**Record excerpts**
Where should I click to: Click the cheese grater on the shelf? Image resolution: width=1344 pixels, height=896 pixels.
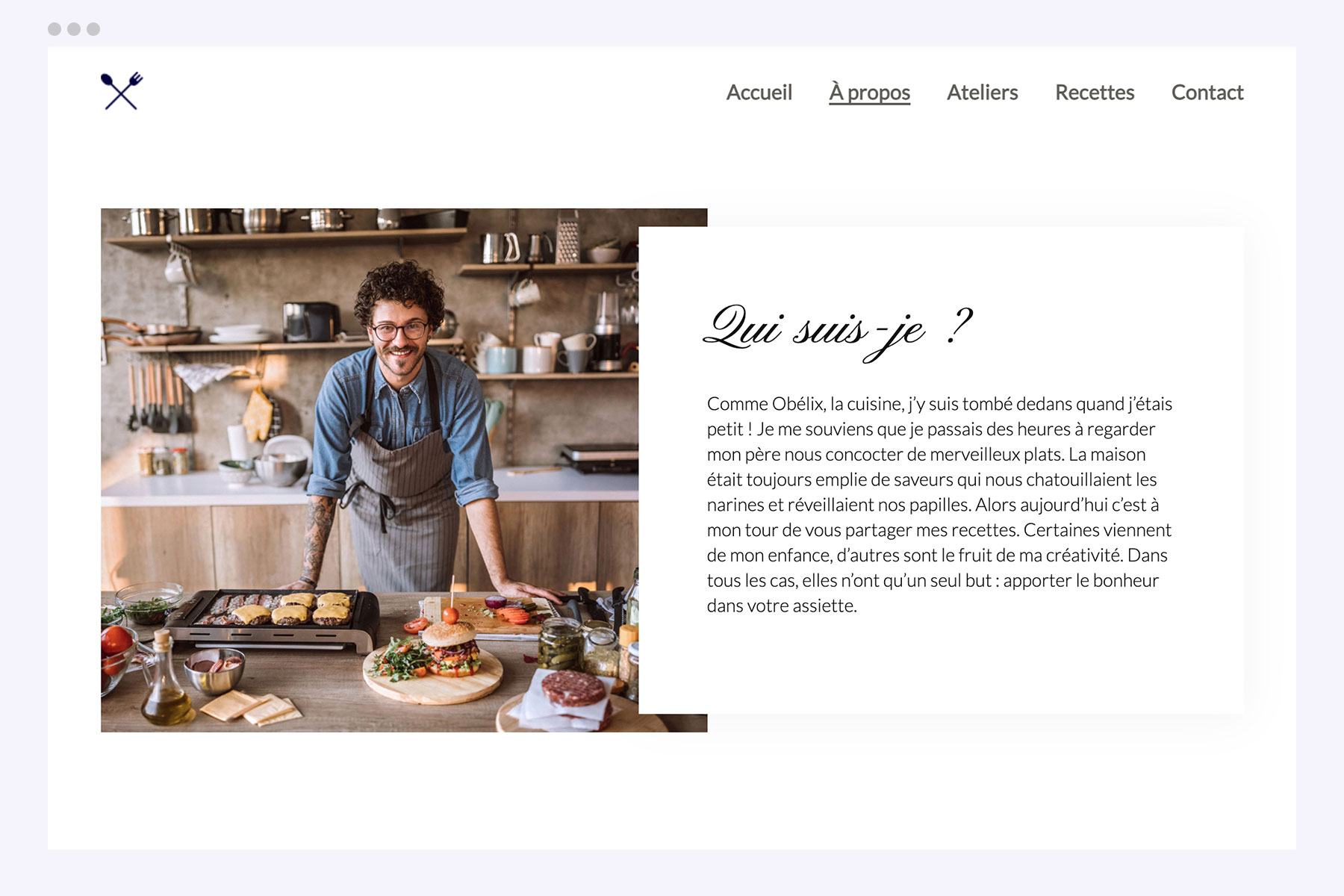(x=567, y=236)
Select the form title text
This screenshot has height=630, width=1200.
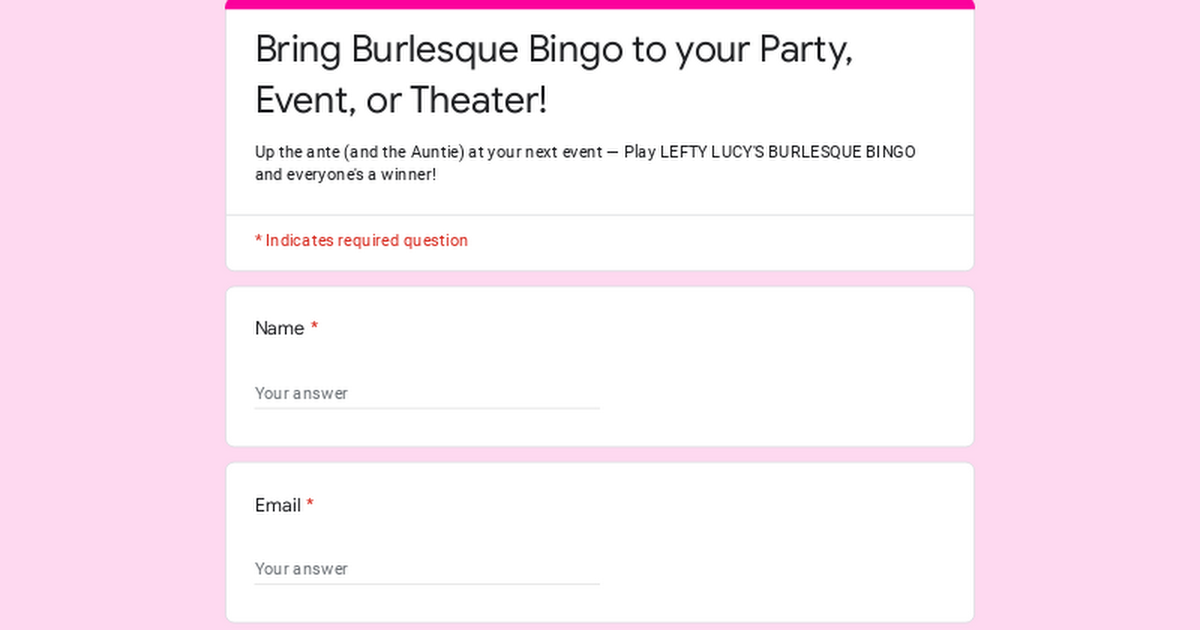[x=555, y=75]
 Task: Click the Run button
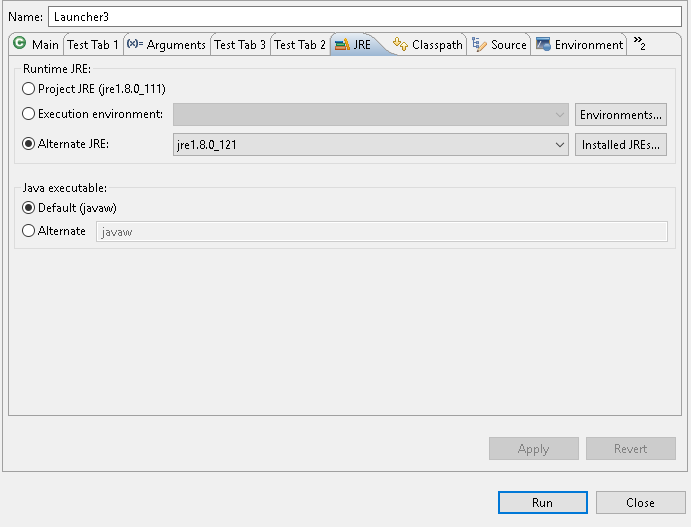542,502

**Exercise objective**
Every record above should be set down exactly, with the pictures left out.

**Written reply**
Where should I click to: Click the cheese grater on the shelf? Image resolution: width=1344 pixels, height=896 pixels.
(x=567, y=236)
Select the form title text
This screenshot has height=630, width=1200.
[x=555, y=75]
 Task: Click the Run button
542,502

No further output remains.